The next year Pat drove moved to Sydney, driving up from Melbourne with an offset press in her V.W. – with a few clothes, no furniture or other possessions – the press taking priority in the car. She moved into the our house + the offset press was set up in the front room until it became too chaotic + a space in an old ex barbershop in Glebe was found for it. this was the So that's part of the story of the beginning of Tomato Press.
(Pam Brown, notes from a talk on self-publishing, given at the Women & Arts festival, Sydney, 1982. 'Pat' refers to Pat Woolley, publisher with Tomato Press and later, Wild & Woolley. I transcribed these notes from a scan of Pam's handwriting that she was kind enough to send to me. Apologising for the roughness, she commented on pre-digital note-taking, when "PowerPoint was a nightmare up ahead somewhere." I've honoured the cross-outs and false-starts because they are perfect records of almost-instaneous edits. Note the shift from "went to" to "occupied.")
the movement throughout the image of body, whole, gathered and real. begin. end.sense.
like a likeness, a sign, the ritual, repeat. To focus becomes the object is disappearing.

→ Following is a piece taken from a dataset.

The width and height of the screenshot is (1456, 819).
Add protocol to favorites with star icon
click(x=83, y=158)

It suffices. An Astronomy of power, implicit, subtle, carnivorous, bureaucracies serenade their untied shoelaces
not being able to possess: not being able to
(Amanda Stewart, from "Icon", I/T)
In beginning my fossicky labours, my first desire was to visit Amanda Stewart. I wanted to ask her about her sense of Sydney, since we seem to occupy a similar orbit. She went to the same university that I did, twenty years before me, and studied in the same cultural studies node that I did (though she copped the guts of it and I caught the lingering whiffs). And like me, she has found herself working, making and thinking in collective arrangements that share an approach to method, rather than an essential identity. This means that she has been variously involved with sound artists, musicians, performers, film-makers, radio-makers, poets, critics, etc., and she has produced work that could be considered sound art, music, performance, film, radio, poetry (spoken, written, concrete) and criticism. She uses the word poetry to describe what she does, where poetry is a methodology. I mean methodology very literally: how things are done when things are done. For Stewart, experimenting broadly and socially with technologies of signification, including but not limited to language, is poetry: and this has come to include a good heft of work in lots of directions, alongside many technicians, poets and otherwise.

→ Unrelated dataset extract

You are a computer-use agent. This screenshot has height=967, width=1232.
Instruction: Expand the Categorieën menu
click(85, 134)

Peter Minter: Feral habitus
Peter Minter is one of the greatest poets I read, and one of the greatest poets I know. I regard him, his conversation, his attention, his criticism, his aesthetics and his ethics as militantly tender, tenderly militant. Minter is uncompromising and committed in the things he makes and does, and his politics are manifest in his making and doing, interfacing variously with discourses and methodologies of an eco-anarchist left.